I would be here all day if i kept going

Posted by: liberalshateAmerica | December 2, 2008, 4:24 pm 4:24 pm

dave et al.
The US economy is very complicated and it would take an unprecedented amount of coordination for any one party to screw it up! There’s plenty of blame to go around including democrats, republicans, Greenspan, uncreditworthy home buyers, and the banks. The present reality is the the damage is aleady done and all the back-n-forth bickering about who’s at fault is certainly not going to help. Like it or not, BO will soon be our president and he needs all our support. As a so-called “evil liberal,” I didn’t vote for Bush but I always wanted him to succeed. I just hope the right wing pundits can somehow do the same, but maybe I’m being too optimistic.

Posted by: alan | December 2, 2008, 4:34 pm 4:34 pm

Well Obama? What are you going to do about the economy? Its time to start moving on this pal! So far we haven’t heard anything about what you’re going to do about this mess! Where are the promises, and what about “The Big Change”? We don’t hear any strategies or plans!!!

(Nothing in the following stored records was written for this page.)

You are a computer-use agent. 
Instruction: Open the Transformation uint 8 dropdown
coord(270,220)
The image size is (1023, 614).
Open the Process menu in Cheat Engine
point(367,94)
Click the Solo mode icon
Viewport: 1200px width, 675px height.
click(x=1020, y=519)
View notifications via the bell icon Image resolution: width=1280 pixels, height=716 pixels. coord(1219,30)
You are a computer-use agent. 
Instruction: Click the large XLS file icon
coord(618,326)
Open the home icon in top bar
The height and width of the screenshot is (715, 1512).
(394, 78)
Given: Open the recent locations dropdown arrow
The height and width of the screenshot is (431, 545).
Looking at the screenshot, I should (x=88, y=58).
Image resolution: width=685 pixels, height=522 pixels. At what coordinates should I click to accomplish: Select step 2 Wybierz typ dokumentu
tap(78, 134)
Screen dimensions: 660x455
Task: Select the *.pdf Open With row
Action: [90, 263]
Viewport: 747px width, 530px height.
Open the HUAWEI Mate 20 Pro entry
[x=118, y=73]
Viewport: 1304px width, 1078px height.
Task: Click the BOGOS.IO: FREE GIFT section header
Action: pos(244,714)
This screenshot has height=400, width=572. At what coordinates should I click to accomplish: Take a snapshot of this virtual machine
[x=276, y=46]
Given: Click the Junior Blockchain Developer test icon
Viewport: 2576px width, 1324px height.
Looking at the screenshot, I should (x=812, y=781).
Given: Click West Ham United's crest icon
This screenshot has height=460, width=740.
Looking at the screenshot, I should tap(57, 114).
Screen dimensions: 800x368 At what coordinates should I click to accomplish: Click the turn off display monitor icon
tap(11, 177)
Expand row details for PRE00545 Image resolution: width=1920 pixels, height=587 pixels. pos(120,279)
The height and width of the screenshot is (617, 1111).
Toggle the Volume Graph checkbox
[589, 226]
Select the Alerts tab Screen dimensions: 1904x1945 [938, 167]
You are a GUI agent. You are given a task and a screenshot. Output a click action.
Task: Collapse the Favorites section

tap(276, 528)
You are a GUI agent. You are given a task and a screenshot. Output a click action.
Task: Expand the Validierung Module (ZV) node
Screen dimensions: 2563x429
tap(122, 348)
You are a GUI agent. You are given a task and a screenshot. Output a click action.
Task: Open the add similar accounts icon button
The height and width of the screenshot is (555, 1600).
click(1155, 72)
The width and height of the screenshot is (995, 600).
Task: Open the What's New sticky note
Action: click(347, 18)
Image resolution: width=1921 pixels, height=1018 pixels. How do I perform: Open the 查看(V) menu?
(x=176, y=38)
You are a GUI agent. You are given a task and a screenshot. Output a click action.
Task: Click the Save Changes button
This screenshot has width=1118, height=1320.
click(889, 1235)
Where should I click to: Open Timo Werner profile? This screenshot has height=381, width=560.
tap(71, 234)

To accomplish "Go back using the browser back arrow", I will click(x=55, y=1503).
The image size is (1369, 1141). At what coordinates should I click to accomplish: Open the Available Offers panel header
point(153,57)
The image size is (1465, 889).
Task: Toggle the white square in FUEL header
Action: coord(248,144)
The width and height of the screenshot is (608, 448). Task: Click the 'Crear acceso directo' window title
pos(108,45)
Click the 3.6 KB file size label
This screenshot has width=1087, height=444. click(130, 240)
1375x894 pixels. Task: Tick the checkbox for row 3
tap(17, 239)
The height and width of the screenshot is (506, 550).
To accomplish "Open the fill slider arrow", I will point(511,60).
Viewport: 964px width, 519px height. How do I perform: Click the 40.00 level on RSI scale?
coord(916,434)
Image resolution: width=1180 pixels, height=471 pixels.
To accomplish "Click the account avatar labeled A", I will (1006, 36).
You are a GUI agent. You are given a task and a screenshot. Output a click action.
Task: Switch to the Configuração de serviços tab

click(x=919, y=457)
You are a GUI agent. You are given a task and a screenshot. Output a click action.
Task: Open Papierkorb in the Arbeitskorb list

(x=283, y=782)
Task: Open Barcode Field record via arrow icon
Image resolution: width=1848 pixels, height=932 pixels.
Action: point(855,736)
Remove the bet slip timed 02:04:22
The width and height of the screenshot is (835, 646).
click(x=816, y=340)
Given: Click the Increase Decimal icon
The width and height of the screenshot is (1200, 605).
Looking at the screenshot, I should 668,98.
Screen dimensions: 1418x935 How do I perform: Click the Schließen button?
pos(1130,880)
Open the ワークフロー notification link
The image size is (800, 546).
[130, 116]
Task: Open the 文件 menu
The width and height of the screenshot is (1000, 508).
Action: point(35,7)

Posted by: brannigon1 | December 2, 2008, 4:40 pm 4:40 pm

dave: My friend. Love to debate with you, however, I must leave for work. You could start with the #1 website I use for my information. It’s called- http://www.senate.gov. , another is http://www.thomas.loc.com. If you’re not familiar with those, they are respectfully the United States Senate and Library of Congress website. You will find the actual floor debate, word for word. As far as the responsibility of the banking fiasco, start with the Gramm-Leach-Bliley deregulation act. You’ll find all the words, including the amendment introduced by Phil Gramm, The Commodities Futures Modernization Act,on the day the vote was taken, day before Christmas recess in 1999, with no chance to be run through a committee and tacked onto the Omnibus “must pass” budget bill. This surprise bill tacked on by Gramm had been considered dead. Again here’s a quick cut and paste from one of my archived files regarding the bill most responsible as the beginning for today’s fiasco. — “(In 1999, Gramm pushed through a historic banking deregulation bill that decimated Depression-era firewalls between commercial banks, investment banks, insurance companies, and securities firms—setting off a wave of merger mania.
But Gramm’s most cunning coup on behalf of his friends in the financial services industry—friends who gave him millions over his 24-year congressional career—came on December 15, 2000. It was an especially tense time in Washington. Only two days earlier, the Supreme Court had issued its decision on Bush v. Gore. President Bill Clinton and the Republican-controlled Congress were locked in a budget showdown. It was the perfect moment for a wily senator to game the system. As Congress and the White House were hurriedly hammering out a $384-billion omnibus spending bill, Gramm slipped in a 262-page measure called the Commodity Futures Modernization Act. Written with the help of financial industry lobbyists and cosponsored by Senator Richard Lugar (R-Ind.), the chairman of the agriculture committee, the measure had been considered dead—even by Gramm. Few lawmakers had either the opportunity or inclination to read the version of the bill Gramm inserted. “Nobody in either chamber had any knowledge of what was going on or what was in it,” says a congressional aide familiar with the bill’s history.
It’s not exactly like Gramm hid his handiwork—far from it. The balding and bespectacled Texan strode onto the Senate floor to hail the act’s inclusion into the must-pass budget package. But only an expert, or a lobbyist, could have followed what Gramm was saying. The act, he declared, would ensure that neither the sec nor the Commodity Futures Trading Commission (cftc) got into the business of regulating newfangled financial products called swaps—and would thus “protect financial institutions from overregulation” and “position our financial services industries to be world leaders into the new century.)”
I would love to post the words from the Senate debate, but it’s way too long for me to pull up and post now. If you care to know the facts, look it up. As far as Hannity goes, just look up Hal Turner. Limbaugh speaks for himself as does his record. If you can post a website that can refute the word for word dialog from the U.S. Senate as recorded in the Library of Congress, please do so. I’d love to read it.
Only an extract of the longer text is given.